A couple of months ago, Francine Griesing discussed the delicate tightrope of diversity hiring. Lean too far in one direction and the employer has no plan to infuse much needed diversity into the workplace. Lean too far in the other direction and the employer could be ensnarled in employment discrimination lawsuits.
Since that original article, the Department of Labor has been looking closer at the affirmative action plans of major companies with government contracts such as Microsoft and Wells Fargo. The government’s message? Government contractors “must not engage in discriminatory practices in meeting” their affirmative action goals. This governmental response is interesting, maybe even frustrating, but it is not surprising. In light of these new developments, it is important to consider the context and background in order to ensure that employers stay upright on that allegorical tightrope of diversity hiring.
What Exactly is Affirmative Action?
Affirmative action simply means taking steps to make hiring preferences for a specific group—namely, underrepresented minorities. For a more complete account of the very interesting history of affirmative action, consider Louis Menand’s New Yorker article, “The Changing Meaning of Affirmative Action.” For employers, the history of affirmative action boils down to two major Supreme Court cases: Regents of the University of California v. Bakke and United Steelworkers of America, AFL-CIO-CLC v. Weber.

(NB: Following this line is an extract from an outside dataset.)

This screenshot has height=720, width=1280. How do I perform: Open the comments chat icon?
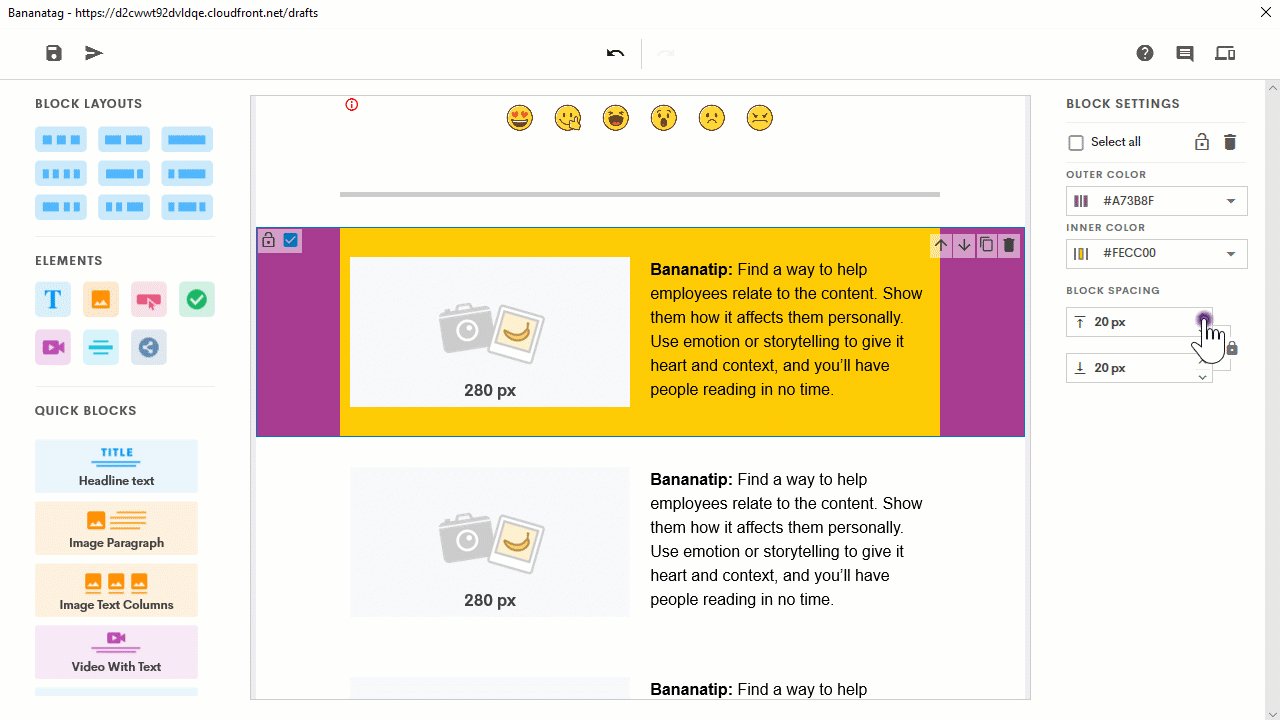(1185, 54)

Bakke was the Supreme Court’s first foray into affirmative action. While the case addressed affirmative action in the realm of public higher education, two important takeaways from the case inform affirmative action in the workplace. First, the legal foundation upon which affirmative action rests is fairly unstable. The Bakke case generated six separate opinions from the Court, none of which were supported by a majority of the justices. Then, just as it does now, the Court struggles to draw a concrete line between permissible affirmative action and unlawful racial discrimination. Justice Lewis Powell’s opinion wrote for a plurality of the Court, and informs the second key takeaway: while some affirmative action plan is acceptable, racial quotas are expressly unconstitutional.
While Bakke discussed affirmative action in the public sector, Weber tackled affirmative action in the private sector. Because the Constitution does not regulate private conduct, private employers were given a little bit more leeway to implement affirmative action plans than public universities were in Bakke. However, the relevant law in Weber was Title VII of the Civil Rights Act of 1964, which outlaws employers from discriminating on the basis of race, color, religion, sex and national origin. Still, Weber’s holding is narrow in that private sector employers may implement affirmative action plans so long as they are aimed at breaking down old patterns of racial segregation and hierarchy and they do not unnecessarily trammel the interests of white employees.

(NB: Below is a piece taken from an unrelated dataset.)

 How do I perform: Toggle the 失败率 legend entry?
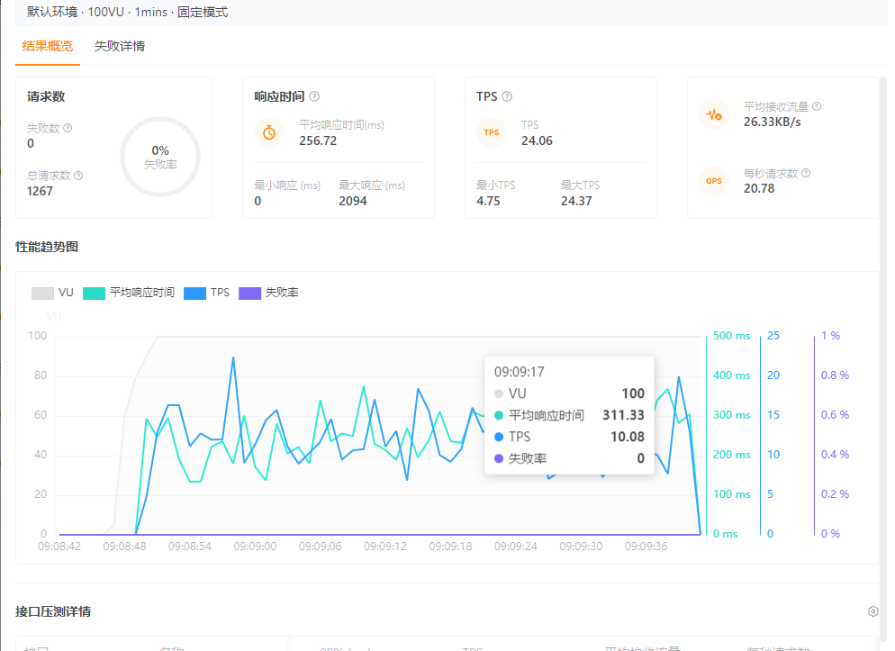coord(269,293)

Why is the Government Singling out Government Contractors?
Beyond Bakke and Weber (and their progeny), there is one more important piece to the affirmative action puzzle: Executive Order 11246. While the language in Weber was permissive (i.e., “employers may implement affirmative action plans…”), EO 11246 actually mandates certain employers who hold contracts with the federal government to (1) refrain from racial discrimination and (2) prepare written affirmative action plans. The Department of Labor’s recent letters to Microsoft and Wells Fargo indicate that the government is investigating whether the companies are in violation of this Executive Order. Ironically, the Department of Labor’s crackdown on Microsoft and Wells Fargo is not for failure to develop an affirmative action plan, but rather for potentially being overly zealous in the implementation of their plans.
For example, in the case of Microsoft, the Department of Labor’s letter specifically addressed a statement by Microsoft CEO Satya Nadella, which stated the company would “double the number of Black and African American people managers, senior individual contributors, and senior leaders in the United States by 2025.” While in most contexts this type of language is laudable, in the affirmative action world, it sounds an awful lot like what Louis Menand referred to as “the dreaded Q-word,” a quota. So, when the Department of Labor reminds Microsoft that they are prohibited from engaging in discriminatory practices, they are not accusing Microsoft of discriminating against underrepresented minorities, but rather a majority group—namely, white employees. Microsoft general counsel, Dev Stahlkopf, responded to the letter, and has “emphatically” denied the accusations, explaining that the company’s practices in reaching diversity goals are legal and in-line with their obligations under EO 11246.
As an Employer, What do I Need to Know?
The recent developments with Microsoft and Wells Fargo underscore the tricky situation that diversity hiring can be and how important it is for employers to have a plan in place when attempting to set and reach diversity hiring goals. Beyond simply having a plan, it is also prudent to speak formally about the steps you are taking to reach these goals.
For example, stripped of context, Microsoft’s CEO’s statement does sound like a quota system. But, doubling “the number of Black and African American people managers, senior individual contributors, and senior leaders in the United States by 2025,” is not a plan, it is a goal. And, when that goal is given the context of the plan behind it—expanding recruitment pipelines at historically black colleges and universities, teaching employees about inclusive hiring practices and focusing on retention and promotion of current employees—that plan sounds a lot less like an impermissible quota.